Disclaimer: The conclusions of the following report are the sole opinions of the author and should not be taken as investment advice.

Chainlink gained popularity in 2020 and has an environment that is reminiscent of the XRP Army back in 2017 and 2018. However, unlike XRP, the price of Connection reached $20, with cryptocurrency trading at $12.5 and placed 10th on CoinMarketCap charts.
Chainlink 6-hour chart

Source: LINKUSD on TradingView
Unlike other altcoins, LINK seemed to be showing a pattern during its ups and downs, with its slopes serving as support and resistance levels. Since December, although the price of cryptocurrency has slowed, it has been in the consolidation process. Consolidation appeared to be a descending triangle, with a fakeout recently leading to a sudden 23+ per cent decrease in the 6-hour candle. However, after this decline, the price has risen, with the same in the descending triangle trend. If this is to continue, we may expect LINK to evolve further and pass sideways.
Rationale
The RSI indicator reported an uptick following its drop during the forgery, a finding suggesting a healthy recovery. While it wasn’t bullish yet, it wasn’t bearish either. However, since the Stochastic RSI was in the over-purchased zone, we can expect the price to be lower while managing to remain in the pattern.

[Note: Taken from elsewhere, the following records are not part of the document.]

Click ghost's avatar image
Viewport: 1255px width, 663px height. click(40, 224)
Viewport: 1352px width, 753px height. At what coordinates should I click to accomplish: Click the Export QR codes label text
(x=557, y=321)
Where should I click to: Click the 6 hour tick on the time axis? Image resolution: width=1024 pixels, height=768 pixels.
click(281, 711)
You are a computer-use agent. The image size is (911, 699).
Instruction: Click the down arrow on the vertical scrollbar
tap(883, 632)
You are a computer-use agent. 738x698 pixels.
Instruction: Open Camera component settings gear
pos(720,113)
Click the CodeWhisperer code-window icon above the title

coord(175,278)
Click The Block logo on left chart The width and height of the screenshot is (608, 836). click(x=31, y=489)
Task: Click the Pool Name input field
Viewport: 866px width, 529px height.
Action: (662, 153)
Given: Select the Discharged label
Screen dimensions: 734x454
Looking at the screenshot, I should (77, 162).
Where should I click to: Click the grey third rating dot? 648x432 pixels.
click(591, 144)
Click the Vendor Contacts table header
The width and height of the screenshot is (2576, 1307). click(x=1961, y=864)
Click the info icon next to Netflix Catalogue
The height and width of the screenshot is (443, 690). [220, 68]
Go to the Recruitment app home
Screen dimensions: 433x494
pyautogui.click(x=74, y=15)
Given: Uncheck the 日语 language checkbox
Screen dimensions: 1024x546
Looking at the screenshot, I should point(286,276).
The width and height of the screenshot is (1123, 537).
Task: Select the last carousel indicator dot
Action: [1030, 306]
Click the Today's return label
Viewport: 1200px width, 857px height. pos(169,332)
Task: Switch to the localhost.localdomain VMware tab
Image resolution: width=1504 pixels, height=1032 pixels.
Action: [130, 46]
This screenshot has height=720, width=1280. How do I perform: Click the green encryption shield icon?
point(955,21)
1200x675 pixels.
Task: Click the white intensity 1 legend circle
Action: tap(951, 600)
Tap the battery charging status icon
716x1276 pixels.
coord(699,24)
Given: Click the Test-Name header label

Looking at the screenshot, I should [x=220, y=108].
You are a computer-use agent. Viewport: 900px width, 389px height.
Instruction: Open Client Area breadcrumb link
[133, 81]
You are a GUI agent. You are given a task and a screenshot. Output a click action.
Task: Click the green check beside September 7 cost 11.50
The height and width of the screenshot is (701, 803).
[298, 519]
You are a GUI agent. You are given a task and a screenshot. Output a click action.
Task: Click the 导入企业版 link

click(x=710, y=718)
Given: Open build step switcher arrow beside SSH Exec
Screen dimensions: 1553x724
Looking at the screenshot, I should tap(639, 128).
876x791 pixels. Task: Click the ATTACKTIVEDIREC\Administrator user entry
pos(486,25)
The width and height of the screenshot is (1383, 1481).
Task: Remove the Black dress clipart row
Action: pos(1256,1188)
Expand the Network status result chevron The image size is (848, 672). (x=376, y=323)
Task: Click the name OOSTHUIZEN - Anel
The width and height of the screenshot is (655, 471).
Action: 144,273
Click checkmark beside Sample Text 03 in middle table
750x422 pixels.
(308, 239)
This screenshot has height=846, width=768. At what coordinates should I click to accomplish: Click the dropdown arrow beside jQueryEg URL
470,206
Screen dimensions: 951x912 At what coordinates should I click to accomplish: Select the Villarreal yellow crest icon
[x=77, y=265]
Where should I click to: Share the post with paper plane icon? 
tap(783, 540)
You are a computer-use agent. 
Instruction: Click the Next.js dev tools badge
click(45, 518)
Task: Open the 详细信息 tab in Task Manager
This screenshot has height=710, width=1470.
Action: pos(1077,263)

In addition, the Fibonacci retracement stage also told a significant tale. The amount of 0.382—Fibonacci at $12.158 would serve as price support, stopping it from going down.
Conclusion
In the short-to-medium-term scenario, we can expect LINK to remain stuck within the pattern. However, theoretically, there should be a decrease towards the end of the pattern.
A wild card scenario would be a flash crash of LINK’s price from this pattern. In the light of the bullish rally of Bitcoin without a pullback, there could be a possibility for LINK as well as other altcoins to drop if the BTC crashes aggressively.